Exercise details:
In the records below, copy the part that opens with the line containing "Where should I click to: Click 编辑默认设置" and closes with the line containing "coord(116,24)", changing "GUI agent" to "GUI assistant" and leaving everything else unchanged.

Material supplied:

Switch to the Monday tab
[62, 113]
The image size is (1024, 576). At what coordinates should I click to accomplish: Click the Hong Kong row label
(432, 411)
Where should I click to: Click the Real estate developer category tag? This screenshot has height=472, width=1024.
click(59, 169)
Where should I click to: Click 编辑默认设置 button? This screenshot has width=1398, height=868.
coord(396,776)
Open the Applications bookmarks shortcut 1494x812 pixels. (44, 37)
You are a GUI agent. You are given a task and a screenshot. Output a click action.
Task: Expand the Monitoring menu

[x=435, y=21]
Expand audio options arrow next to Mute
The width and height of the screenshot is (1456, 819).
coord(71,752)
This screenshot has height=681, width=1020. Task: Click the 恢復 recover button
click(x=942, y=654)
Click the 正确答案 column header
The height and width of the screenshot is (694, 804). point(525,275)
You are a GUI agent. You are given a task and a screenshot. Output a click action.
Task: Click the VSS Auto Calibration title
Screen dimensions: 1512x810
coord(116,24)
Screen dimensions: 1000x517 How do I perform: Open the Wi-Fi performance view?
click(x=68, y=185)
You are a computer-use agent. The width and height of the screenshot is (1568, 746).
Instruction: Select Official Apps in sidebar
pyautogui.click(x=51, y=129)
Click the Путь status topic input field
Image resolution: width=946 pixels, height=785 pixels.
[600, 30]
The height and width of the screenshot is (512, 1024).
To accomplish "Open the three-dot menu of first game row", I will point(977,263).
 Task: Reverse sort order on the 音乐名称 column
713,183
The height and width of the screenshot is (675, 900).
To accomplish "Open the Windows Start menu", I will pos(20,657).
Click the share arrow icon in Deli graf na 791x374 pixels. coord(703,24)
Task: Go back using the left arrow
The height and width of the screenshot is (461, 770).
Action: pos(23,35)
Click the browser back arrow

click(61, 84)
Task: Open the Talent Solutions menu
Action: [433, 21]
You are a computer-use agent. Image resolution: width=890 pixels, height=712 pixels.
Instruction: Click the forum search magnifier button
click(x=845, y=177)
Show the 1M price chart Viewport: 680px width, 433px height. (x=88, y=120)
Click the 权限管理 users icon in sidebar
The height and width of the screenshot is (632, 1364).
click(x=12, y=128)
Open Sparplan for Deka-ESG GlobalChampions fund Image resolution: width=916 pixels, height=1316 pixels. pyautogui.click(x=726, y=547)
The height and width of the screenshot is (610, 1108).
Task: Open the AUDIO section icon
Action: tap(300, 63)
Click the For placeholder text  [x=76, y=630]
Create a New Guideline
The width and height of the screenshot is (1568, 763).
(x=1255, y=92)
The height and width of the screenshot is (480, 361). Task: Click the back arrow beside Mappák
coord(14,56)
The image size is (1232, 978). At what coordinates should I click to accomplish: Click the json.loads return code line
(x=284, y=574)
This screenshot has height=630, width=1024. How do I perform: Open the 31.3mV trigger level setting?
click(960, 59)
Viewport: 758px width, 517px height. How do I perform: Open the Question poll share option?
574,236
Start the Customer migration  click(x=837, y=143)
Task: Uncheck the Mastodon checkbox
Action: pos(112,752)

Final result:
Where should I click to: Click 编辑默认设置 button? This screenshot has width=1398, height=868.
coord(396,776)
Open the Applications bookmarks shortcut 1494x812 pixels. (44, 37)
You are a GUI assistant. You are given a task and a screenshot. Output a click action.
Task: Expand the Monitoring menu

[x=435, y=21]
Expand audio options arrow next to Mute
The width and height of the screenshot is (1456, 819).
coord(71,752)
This screenshot has height=681, width=1020. Task: Click the 恢復 recover button
click(x=942, y=654)
Click the 正确答案 column header
The height and width of the screenshot is (694, 804). point(525,275)
You are a GUI assistant. You are given a task and a screenshot. Output a click action.
Task: Click the VSS Auto Calibration title
Screen dimensions: 1512x810
coord(116,24)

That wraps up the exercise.